### WHAT IS NEEDED
Give back the lines below verbatim, omitting all pictures.

** MATERIAL PROVIDED follows **

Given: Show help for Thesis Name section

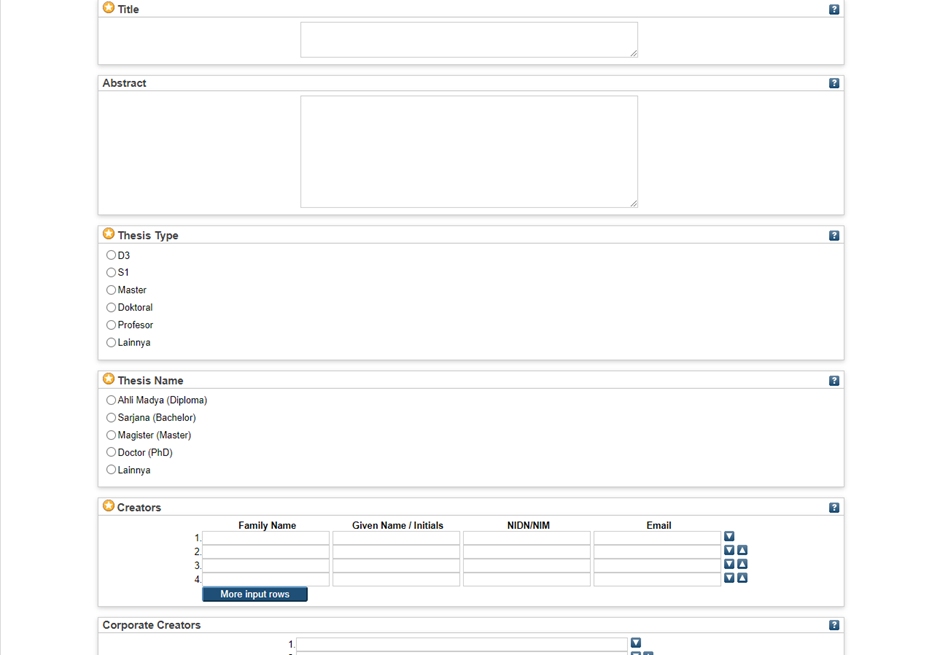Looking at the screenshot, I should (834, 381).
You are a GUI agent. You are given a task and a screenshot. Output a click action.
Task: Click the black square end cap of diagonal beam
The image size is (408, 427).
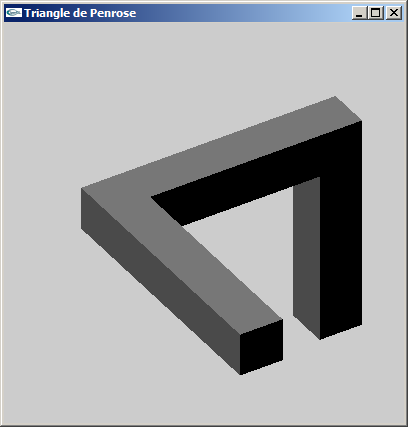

** End of MATERIAL PROVIDED **

### RESPONSE TO THIS EXERCISE
Given: Show help for Thesis Name section

Looking at the screenshot, I should (834, 381).
You are a GUI agent. You are given a task and a screenshot. Output a click action.
Task: Click the black square end cap of diagonal beam
The image size is (408, 427).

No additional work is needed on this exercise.